So much good fodder out there this week for blogging, what with Cheney running his mouth about how awesome torture has been for the US at the same time as an actual interrogator testifies before the Congressional torture committee--from behind an elegant screen, no less!--that torture doesn't actually work and made a previously compliant Abu Zabaydah clam up tighter than Cheney's puckered titanium asshole, and Obama wanting to release more abuse 'n' mayhem photos before deciding that maybe that wouldn't be such a hot idea after all, and evidence that Nancy Pelosi actually did know about the torture program until Cheney flapped jowls about that as well and indicated that the briefing in question maybe wasn't all that informative after all, and Dan Choi--who leads an infantry platoon and speaks Arabic and very much likes serving in Iraq--getting Don't Ask Don't Telled out of the National Guard in the same week that a guy on his third tour who very much does not like being in the Army kills five other soldiers in a counseling center in Baghdad.
So much to say, and every commenter out there has already said it, so I better by God jump on board and chime in, but...
A vignette: Many years ago, left to my own devices, I turned to gardening and fancied the idea of tomatoes.
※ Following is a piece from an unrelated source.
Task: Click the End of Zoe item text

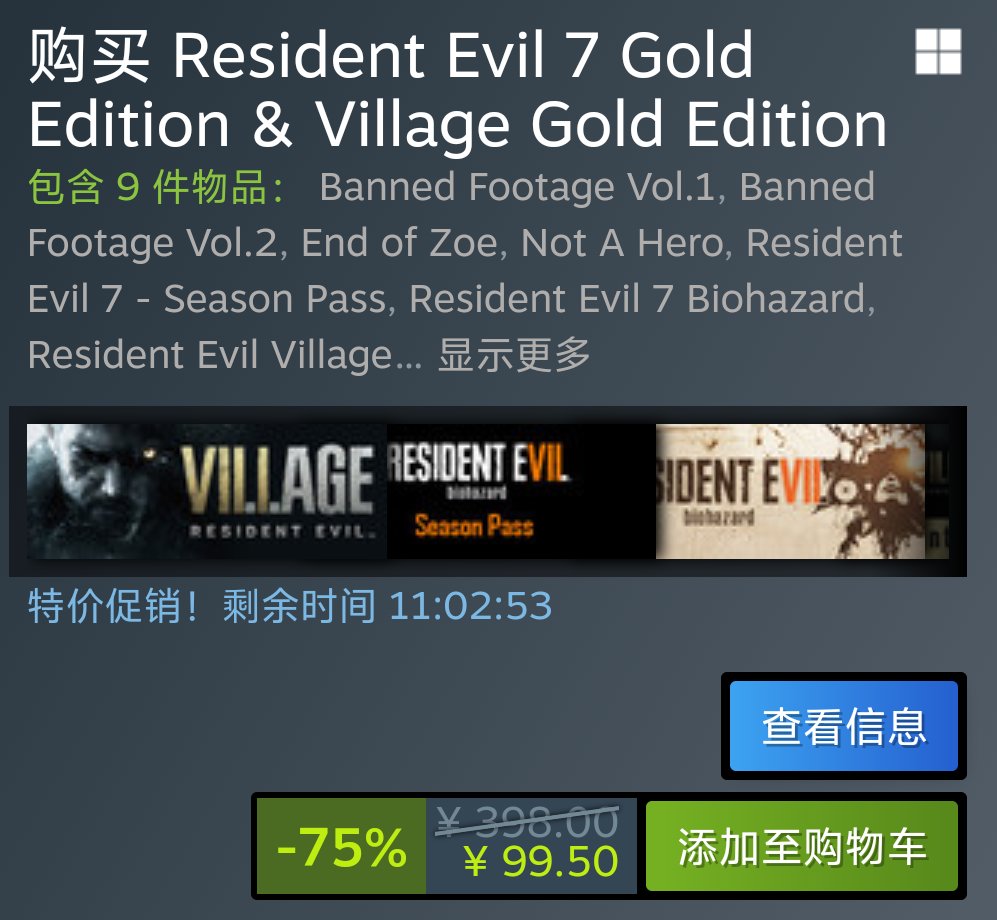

I dutifully started seeds in an egg carton on the windowsill, delighted in the tiny sprouts, and--certain that prime gardening time was zooming by and leaving me in the dust--planted them in a backyard plot way too early. They were dead within three days. I spent the next several weeks muttering and raking around the aloes, occasionally spraying the hose in the general direction of the fence, and then one day I walked out and happened to glance at an abandoned and semi-forgotten clay pot that had been shoved up against the wood. A vagrant seed had taken up residence sometime when I wasn't paying attention, when I was distracted by the umpteen doomed little seedlings I was hell-bent on making work. And now it had turned into a very perky, foot-tall tomato plant that was doing just fine on its own. Hiya, it said. What's a girl gotta do to get a drink around here?
Anyway. Forced writing is about as pleasant to read as forced gardening is to eat, that is, pretty dry and gritty and unpleasantly crispy. As soon as something bubbles up on its own, you'll see it here first.